Woo I haven't opened this in two weeks since I started this review.
Oh man. So few albums so perfectly encapsulate everything perfect about a band. Most of my favorite records by my favorite artists are, for lack of a better word, merely them hitting a perfect moment. Exile is almost great because it takes what the Stones were best at and does it differently than they'd ever do it again. Sgt. Pepper, In A Silent Way and others (which will appear high on this list) are alone in their respective artist's canon. The Fall have no album like that, which sticks out for its different-ness. All of the band's work is pretty logically intertwined. But Hex Endunction Hour is perfect in that it works as one of those perfect albums that summarizes everything great about the band. Some Fall albums are more literary, some weirder, and some focus on rocking hard. Hex Endunction Hour manages to simultaneously be the band's most literate, focused, and forceful record.
As usual, the circumstances that worked for The Fall might not have worked for other bands. They were on a new label, Kamera Records. Most classic (and current) indie bands would probably love to be on Rough Trade Records, who released previous Fall work, but Mark E. Smith found the label stifling, as they insisted on lyrics that made sense, etc. Kamera, a label accustomed to heavy metal music, was all for the Fall doing what they wanted, as well as making the record an HOUR long and giving the band creative control without question. The group also elected to record three of the songs in Iceland, a less than friendly environment. Those sessions produced three of the band's greatest songs ever, the epic two-sided suite "Winter", "Iceland" (one of the group's darkest songs of this era) and the classic "Hip Priest." These three songs alone give a great "Fall overview" if you will: the former is a two chord riff over about...eight minutes with lyrics of a warped short-story variety. In "Iceland" we have one of their most repetitive riffs and minimal songs (which the next song, album closer "And This Day" turns on its head to be the same style, but incredibly bombastic) and the latter has MES pumping his own chest better than ever ("They can imitate, but I teach, cus I'm the Hip Priest!").
The band is built on repetition, and this might be the most repetitious of all their work. Most of their songs at least have a bridge or SOMETHING that breaks up the monotony, but not this one. Actually, except for the bridges in "Hip Priest" and "Just Step S'Ways" I can think of no instance where the core of a song is broken up in any way.
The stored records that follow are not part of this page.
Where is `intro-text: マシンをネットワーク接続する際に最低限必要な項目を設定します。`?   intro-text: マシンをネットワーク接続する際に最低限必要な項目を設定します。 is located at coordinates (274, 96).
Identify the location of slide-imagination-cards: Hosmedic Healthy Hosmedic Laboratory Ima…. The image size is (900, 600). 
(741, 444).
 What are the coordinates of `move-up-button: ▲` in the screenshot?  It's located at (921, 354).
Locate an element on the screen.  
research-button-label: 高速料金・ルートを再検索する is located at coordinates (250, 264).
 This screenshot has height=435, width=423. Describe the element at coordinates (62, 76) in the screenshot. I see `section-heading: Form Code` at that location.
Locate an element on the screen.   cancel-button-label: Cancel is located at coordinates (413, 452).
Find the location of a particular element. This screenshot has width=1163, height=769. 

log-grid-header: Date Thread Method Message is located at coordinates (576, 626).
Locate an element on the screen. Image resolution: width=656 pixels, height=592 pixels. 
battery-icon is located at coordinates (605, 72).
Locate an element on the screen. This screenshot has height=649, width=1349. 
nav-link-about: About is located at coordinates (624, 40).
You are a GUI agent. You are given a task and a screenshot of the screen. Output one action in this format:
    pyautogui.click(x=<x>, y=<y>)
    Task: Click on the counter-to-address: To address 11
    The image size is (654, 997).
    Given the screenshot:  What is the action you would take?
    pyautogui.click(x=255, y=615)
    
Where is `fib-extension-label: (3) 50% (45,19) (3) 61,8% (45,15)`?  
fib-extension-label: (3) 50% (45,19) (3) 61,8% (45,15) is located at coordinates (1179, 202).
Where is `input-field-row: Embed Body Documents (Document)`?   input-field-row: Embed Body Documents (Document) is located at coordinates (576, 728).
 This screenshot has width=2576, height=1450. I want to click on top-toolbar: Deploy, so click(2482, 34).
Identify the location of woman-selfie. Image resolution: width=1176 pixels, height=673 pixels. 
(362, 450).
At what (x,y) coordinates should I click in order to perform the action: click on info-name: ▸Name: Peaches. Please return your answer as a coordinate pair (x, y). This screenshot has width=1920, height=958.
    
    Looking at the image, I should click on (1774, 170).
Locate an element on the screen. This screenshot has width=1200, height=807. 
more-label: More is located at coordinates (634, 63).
Lyrically the album is also genius. "The Classical" sets the scene perfectly, with "There are 12 people in the world/the rest are paste" and "I just left the hotel amnesia, I had to go there--where it is I can't remember..." Short story-esque lyrics also abound (the aforementioned "Winter" for example), but Mark E Smith's delivery is as caustic as ever. And lyrically, this is really the beginning of the end for lines like the above. Once Brix Smith joined the band/they join Beggars and turn to a less chaotic sound, the lyrics, while retaining greatness, are totally different. Gone is the young MES of old spewing forth beat honky tonk crazy poetry comic genius.
The band, unlike many others I praise here, are not known for their subtlety. From what I've read, MES seems to have understood how over-the-top Hex was, which led to the stripped-down tone of their next release, the mini-LP Room To Live. While what I've read primarily points to a feeling that Hex was overproduced, Room To Live sets the production tone for the relatively (compared to Hex) subdued sound they'd employ over the next year, before jumping to Beggars and really changing things up. Hex Endunction Hour is rare and brilliant in that it's a band on top of their game, who would then reinvent itself and reach equal highs again. But nothing of theirs is like Hex Endunction Hour, and as good as the albums are that were (and still are!) to come, nothing beats this record for the band.